TEXT:
* * * *

Currency in law is everything. New cases, rules and statutes are coming out constantly. This page will explain how to update most law related materials.

UPDATING STATUTES

    FEDERAL STATUTES

    The federal statutes are published in three different places and how you update them will depend on which version of the statutes you carry in your library.

    1. UPDATING THE UNITED STATES CODE

    This version of the statutes comes from the Government Printing Office. As a result, updates are slow, and care should be used in making sure you have the most current.

    1. Check for a hardbound supplement at the end of the set. Your United States Code set is only updated through the date on this volume.
    2. If your library carries it, check the most recent United States Code and Congressional News softbound supplement. This is a different publication from the United States Code. It prints the public laws as they are passed, and key legislative history about those public laws.
    3. In the middle of this softbound supplement there is a Table 3 that will show "U.S. Code & U.S. Code Annotated Sections Amended, Repealed, New, etc. and will give you the number of any public laws have amended the statute you are updating. Table 3 is current through the public law number listed on the cover, and generally only covers the current session. If there is a multi-year gap between the date of the United States hardbound supplement came out and the United States Code and Congressional News Supplement you will want to make sure that between the two you have covered all Congressional Sessions.

* * * *

TASK DESCRIPTION:
Continue the text on updating federal statutes from the point where it stops. The material that comes next plays no part in this.

DATA SECTION:
* * * *

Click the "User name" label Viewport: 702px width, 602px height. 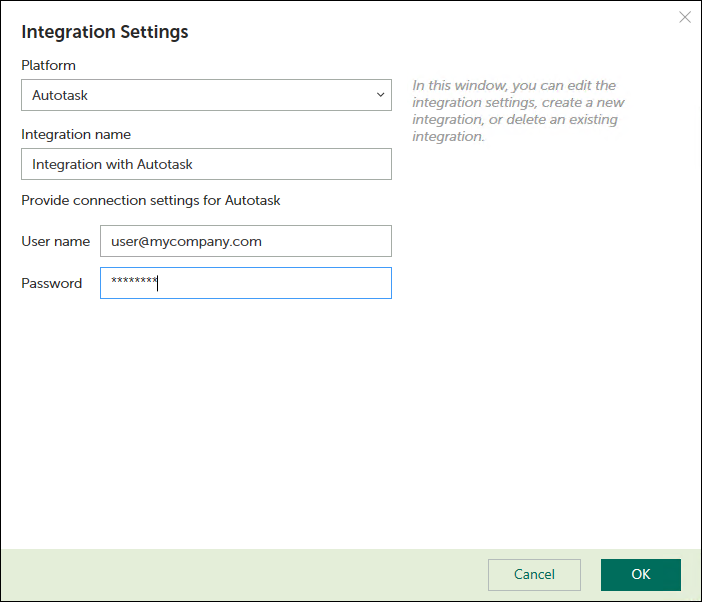pos(55,241)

* * * *

TASK OUTPUT:
    4. If your library does not carry the United States Code and Congressional News, then you could try to update your statute using one of two recommended internet sites. The first site is Cornell Law School at http://www4.law.cornell.edu/uscode/. At this site, once you have pulled up your code section, there is an update link that you can use to let you know if a public law has amended the statute you are viewing. Another site, Thomas at http://thomas.loc.gov has the Public laws going back twenty-five years. This site is a more difficult to use for updating though, as there isn't an updating feature or a table that you can check, so you would have to search for your section within the full-text of the public laws that have been passed since your volume was published. Another option would be to call and ask a reference librarian at your local law library to check an updated version of the code to see if your section was amended more recently than the date on your United States Code volume.

    2. UPDATING THE UNITED STATES CODE ANNOTATED

    1. Check the pocket part in the back of the volume or softbound supplement next to the volume for any changes to your statute section.
    2. Check the softbound supplements at the end of the set. (They will have USCA written in blue. These are noncumulative so check each one).
    3. Check the most recent United States Code and Congressional News softbound supplement. (Table 3 will show "U.S. Code & U.S. Code Annotated Sections Amended, Repealed, New, etc.). The supplement is current through the public law number listed on the cover.
    4. To check more current than that, use one of the Government Printing Office (GPO) Access sites (http://www.gpo.ucop.edu) or the Library of Congress Thomas (http://thomas.loc.gov) web site.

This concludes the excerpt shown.